__Task statement__: Can you return the passage on secrets management and GitOps word for word, starting at the words "A practical rule: ESO" and ending after "break that assumption."?

__Page text__:

Mozilla SOPS with age or KMS. SOPS encrypts specific values within a YAML file while leaving keys in plaintext, which preserves diff reviewability. Flux natively understands SOPS-encrypted files and can decrypt them during reconciliation using an age private key stored as a bootstrap cluster secret or a reference to a cloud KMS key. The limitation: the decryption key must be present in the cluster before reconciliation can begin.
A practical rule: ESO backed by a cloud-native secrets manager is the most operationally sound default for production. Sealed Secrets is the right pick for air-gapped or fully self-contained clusters where external dependencies are unacceptable.
Where GitOps fights you
GitOps works cleanly when the cluster's desired state is fully expressible as static manifests that can be applied idempotently. Four patterns in real workloads break that assumption.

__Source material__:
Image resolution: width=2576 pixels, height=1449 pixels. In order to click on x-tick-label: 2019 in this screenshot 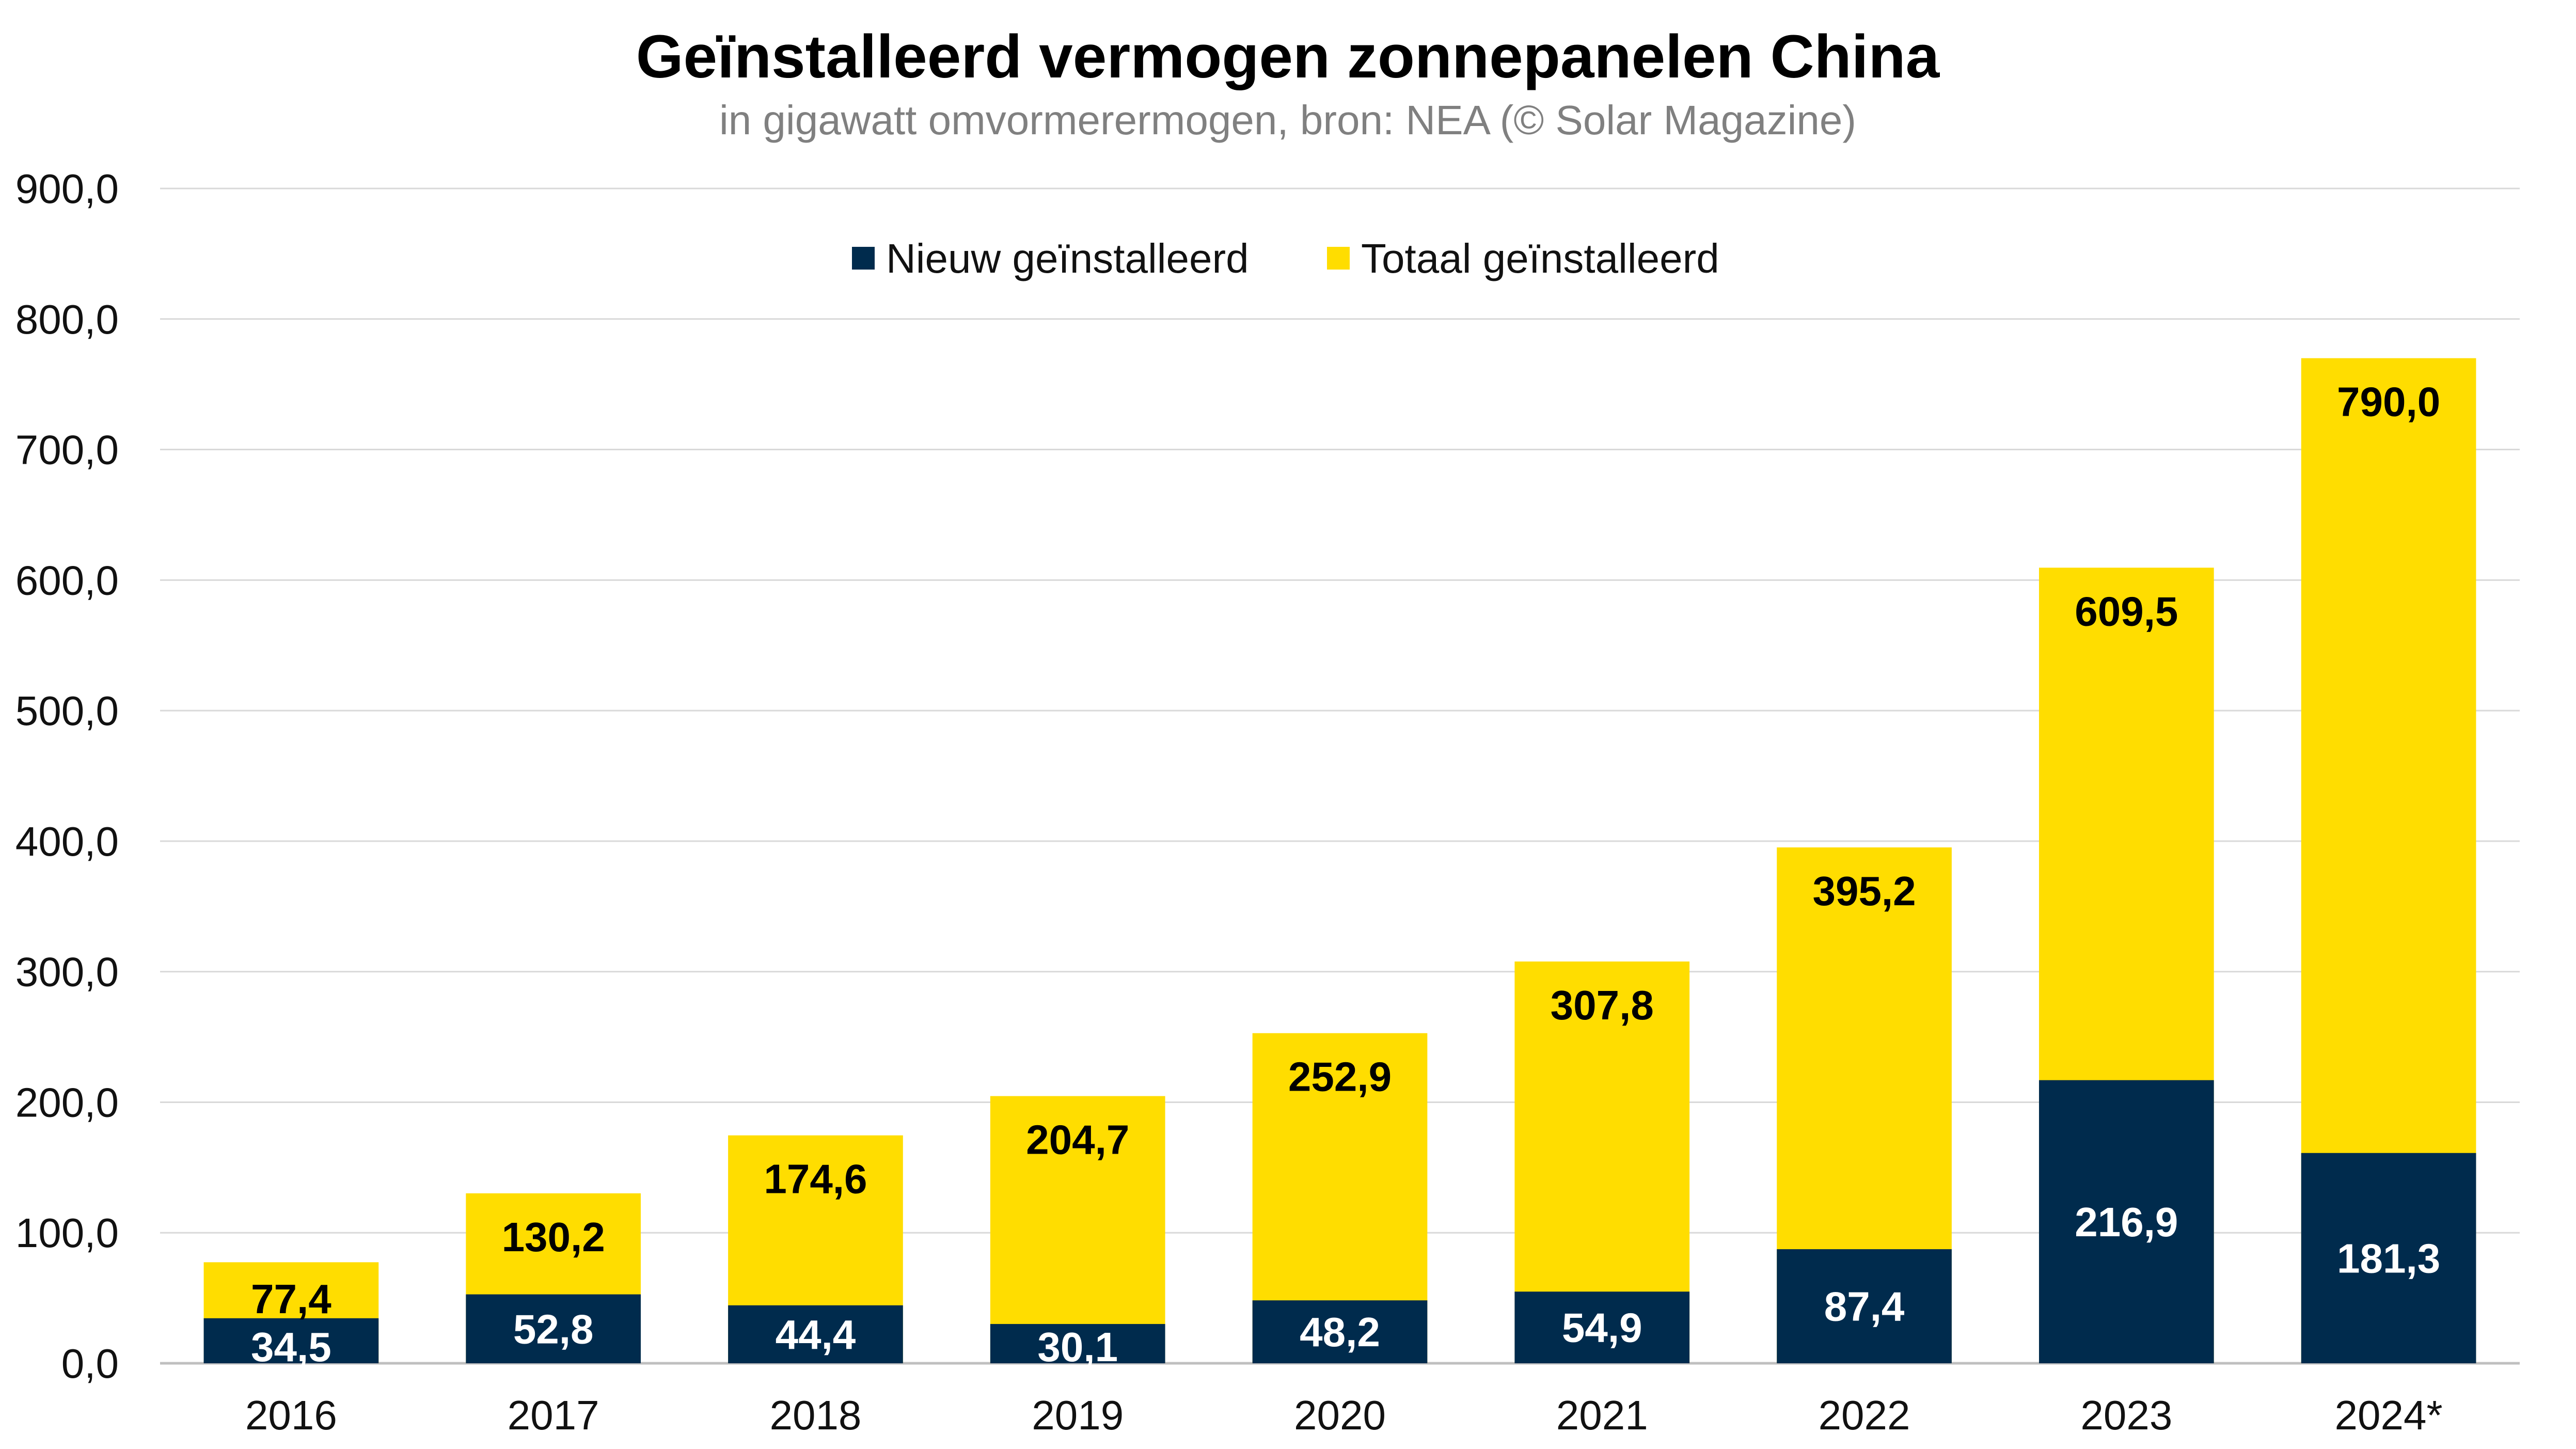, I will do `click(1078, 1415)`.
* * *
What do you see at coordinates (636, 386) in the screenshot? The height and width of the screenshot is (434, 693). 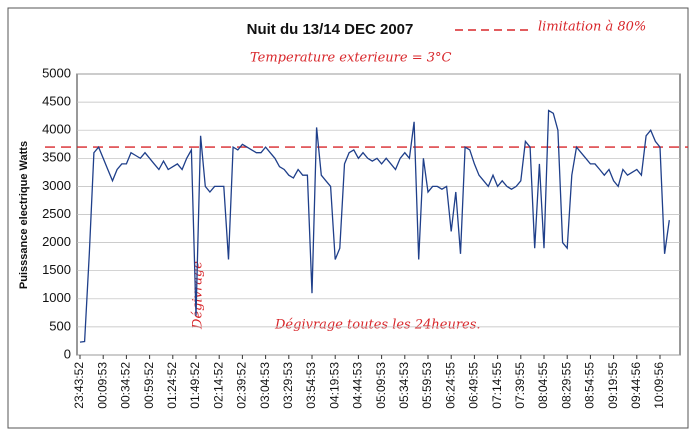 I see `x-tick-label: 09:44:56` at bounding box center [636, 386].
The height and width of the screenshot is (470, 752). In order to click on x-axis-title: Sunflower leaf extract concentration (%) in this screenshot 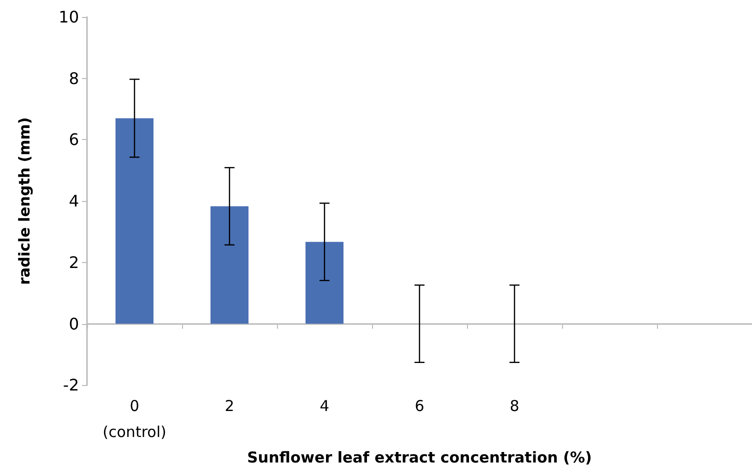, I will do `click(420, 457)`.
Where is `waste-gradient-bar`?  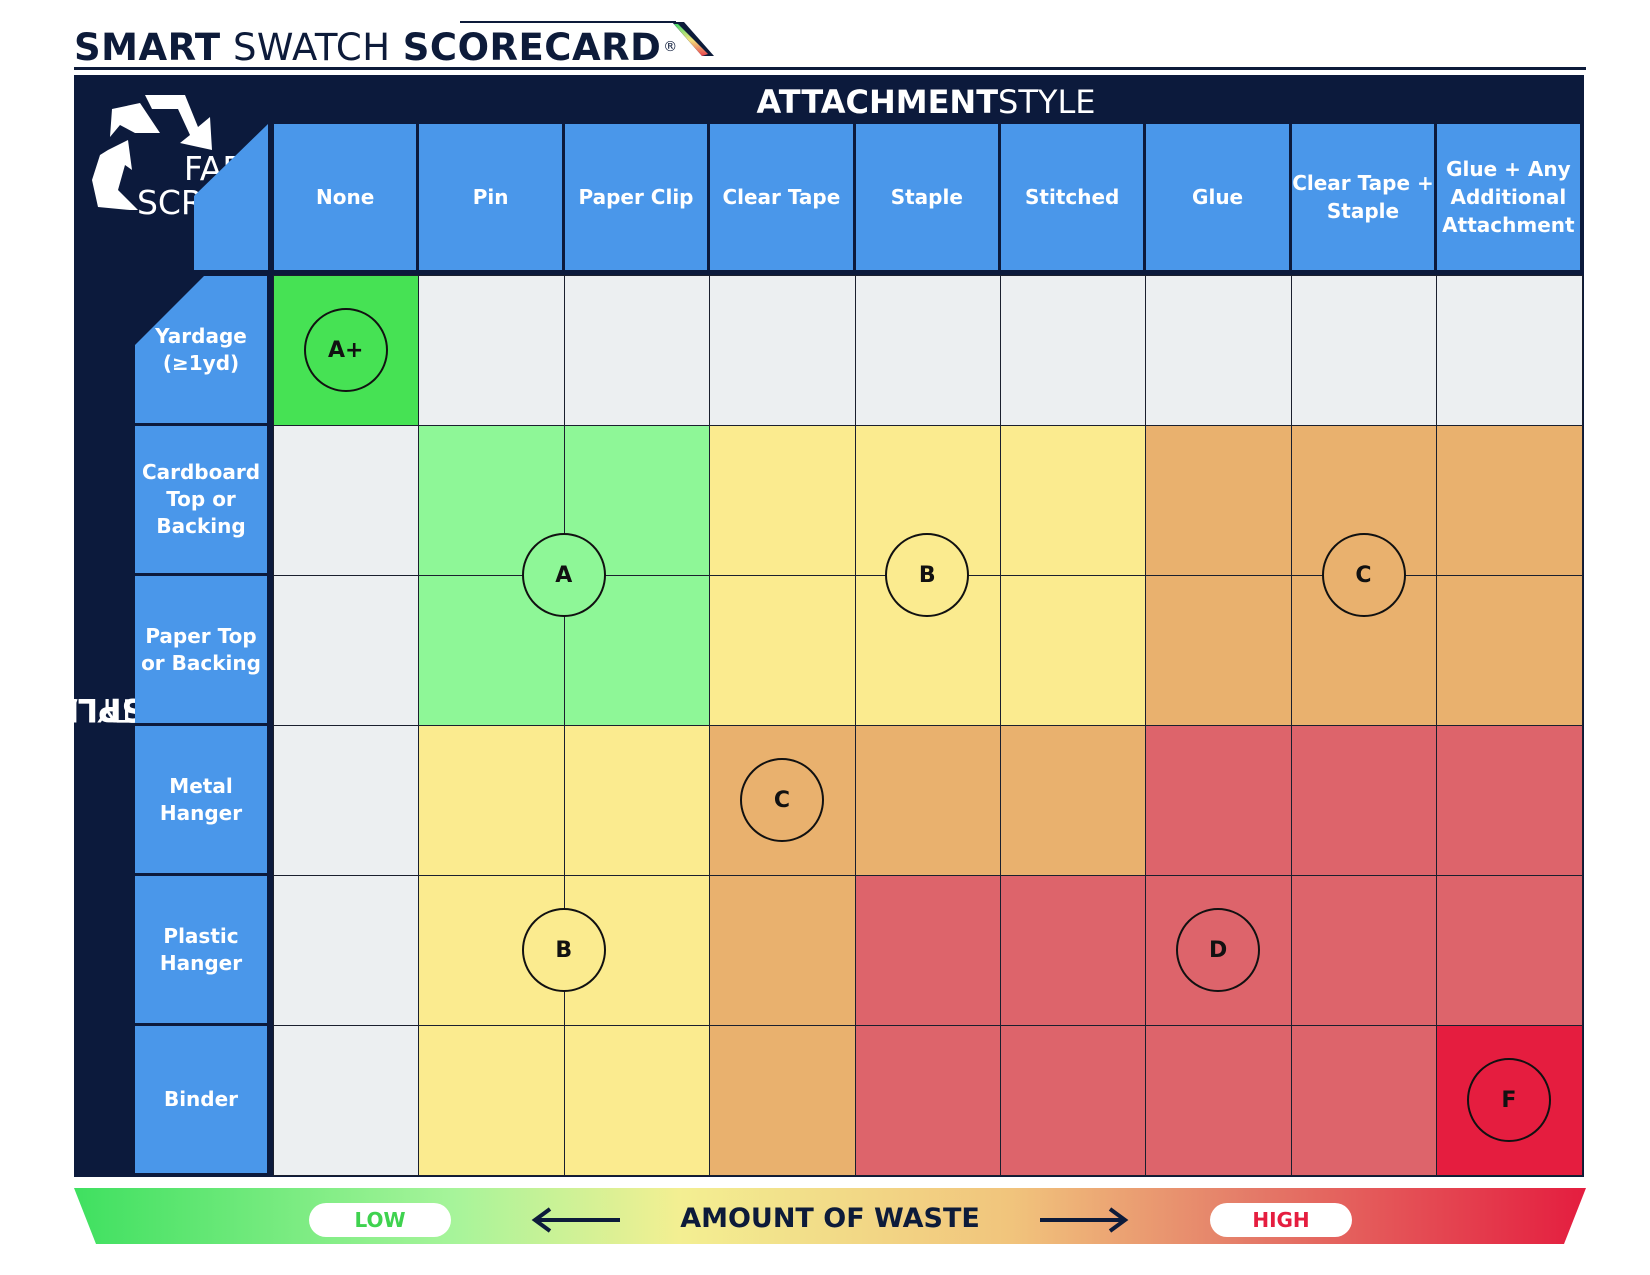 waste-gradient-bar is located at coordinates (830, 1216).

__Response area__:
A practical rule: ESO backed by a cloud-native secrets manager is the most operationally sound default for production. Sealed Secrets is the right pick for air-gapped or fully self-contained clusters where external dependencies are unacceptable.
Where GitOps fights you
GitOps works cleanly when the cluster's desired state is fully expressible as static manifests that can be applied idempotently. Four patterns in real workloads break that assumption.